**Written problem**
Pick out every line in the records below that contains the string "Task", treating uppercase and lowercase as different, and copy each of those lines.

**Exercise materials**
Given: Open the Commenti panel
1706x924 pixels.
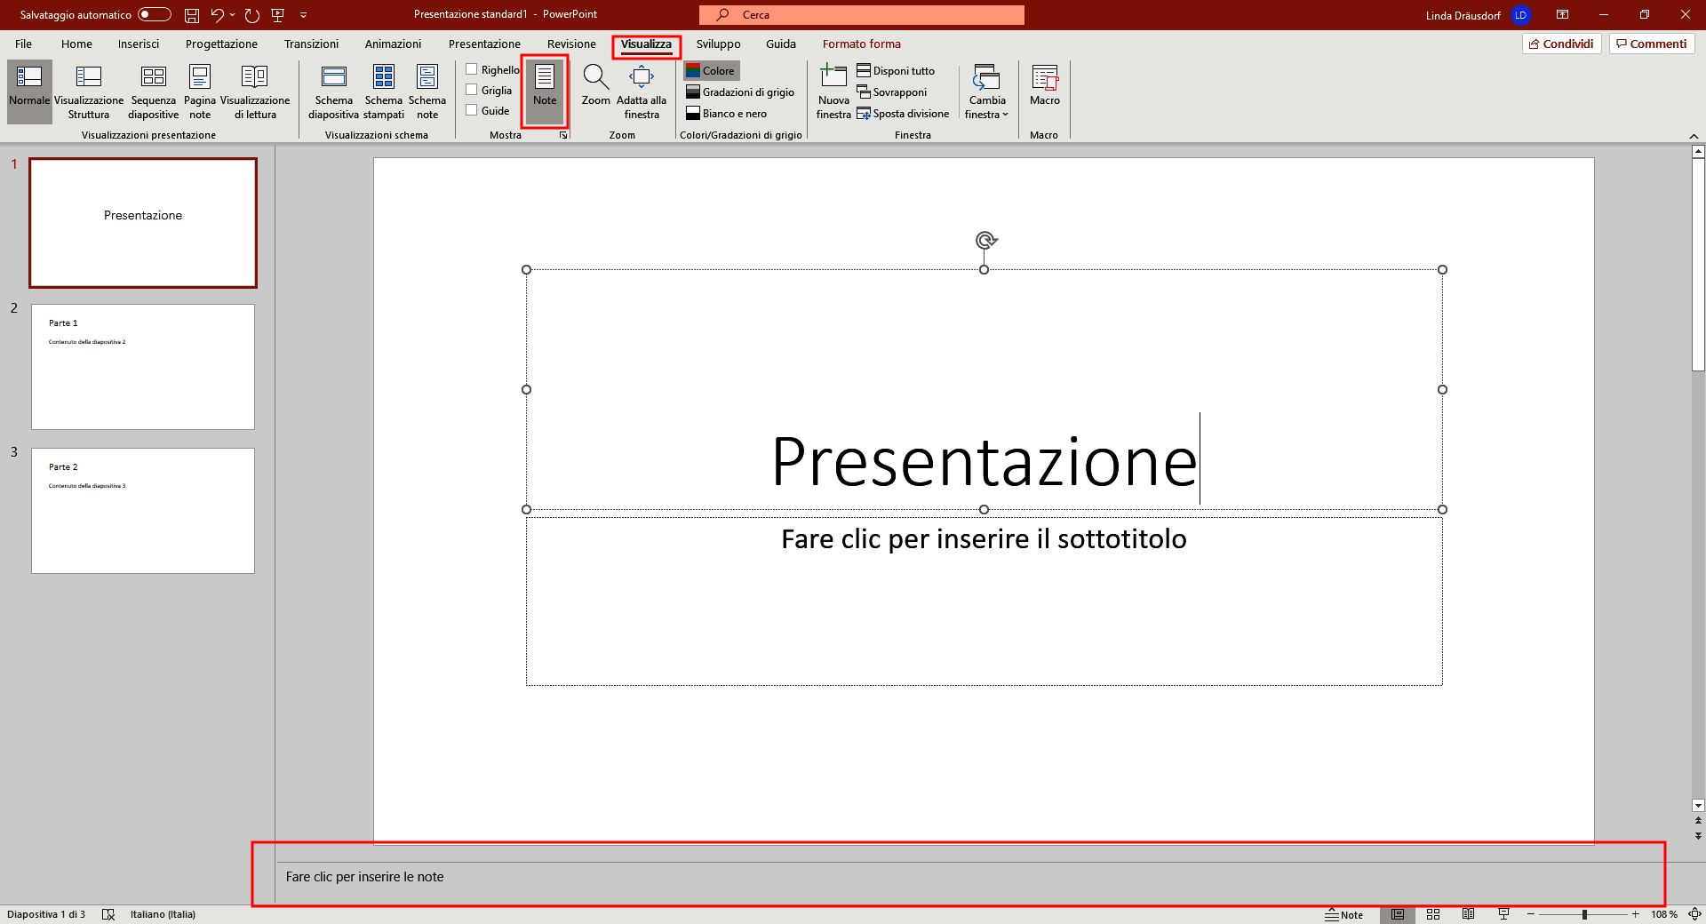Looking at the screenshot, I should click(1651, 43).
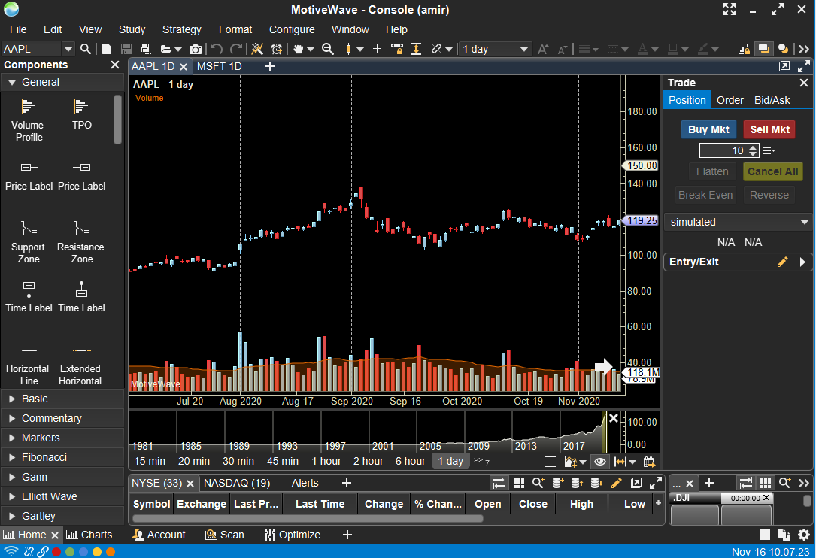Viewport: 816px width, 558px height.
Task: Select the 1 hour bar size
Action: pyautogui.click(x=326, y=461)
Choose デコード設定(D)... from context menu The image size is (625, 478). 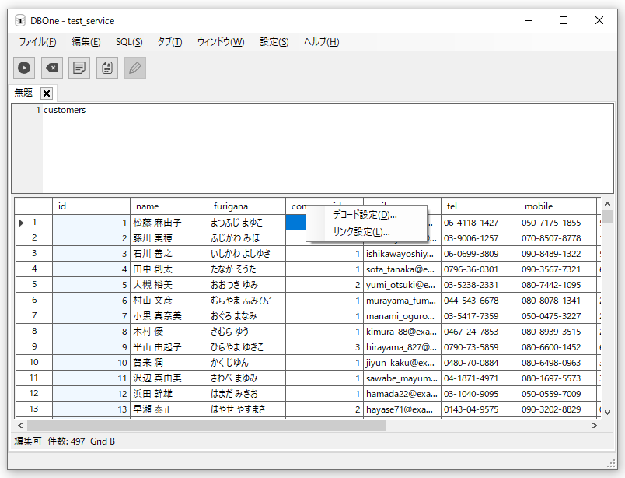click(365, 215)
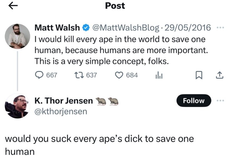Image resolution: width=230 pixels, height=161 pixels.
Task: Open more options on K. Thor Jensen's post
Action: pyautogui.click(x=219, y=101)
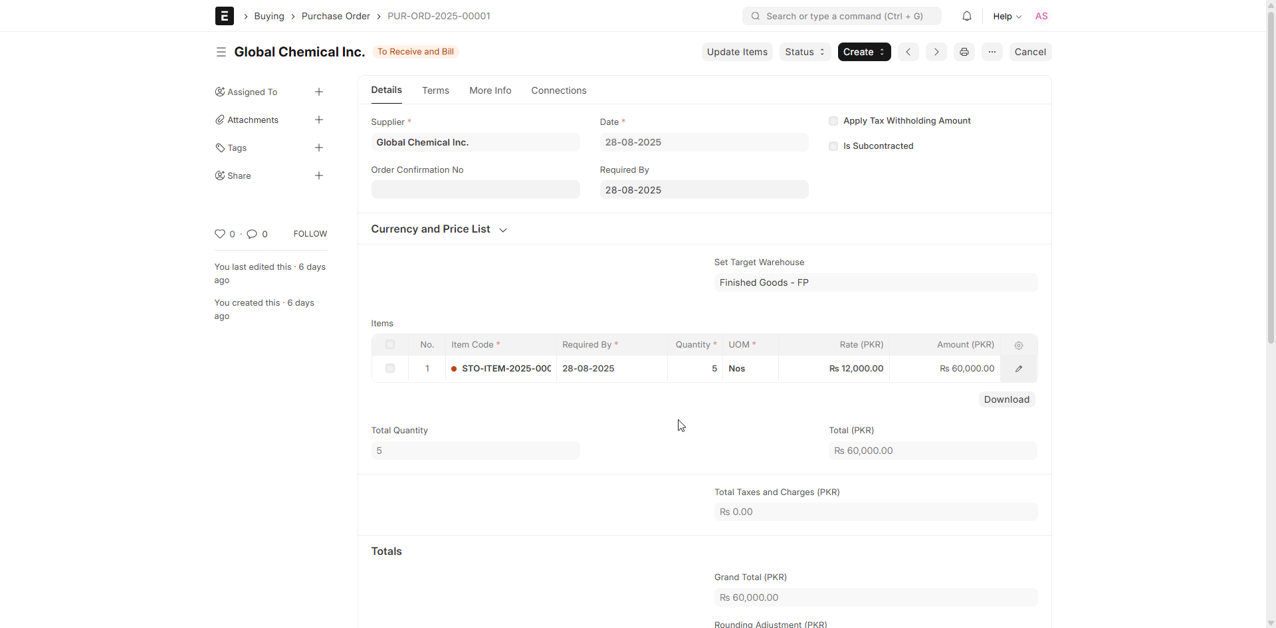Edit item row with pencil icon
Viewport: 1276px width, 628px height.
click(x=1018, y=369)
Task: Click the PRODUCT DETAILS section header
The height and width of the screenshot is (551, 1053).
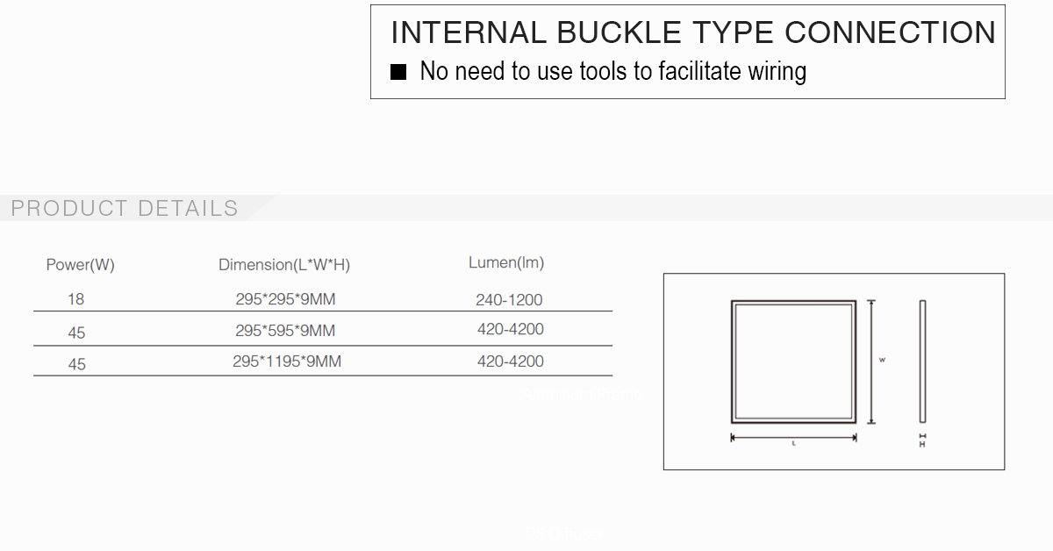Action: (125, 208)
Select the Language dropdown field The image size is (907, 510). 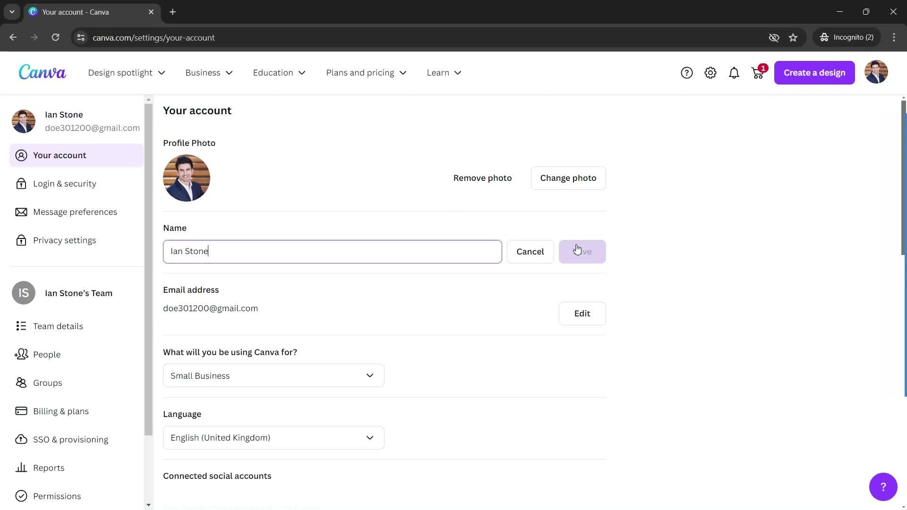pyautogui.click(x=273, y=437)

**Full response**
Task: Select the 1 hour bar size
Task: Open more options on K. Thor Jensen's post
Task: Click the PRODUCT DETAILS section header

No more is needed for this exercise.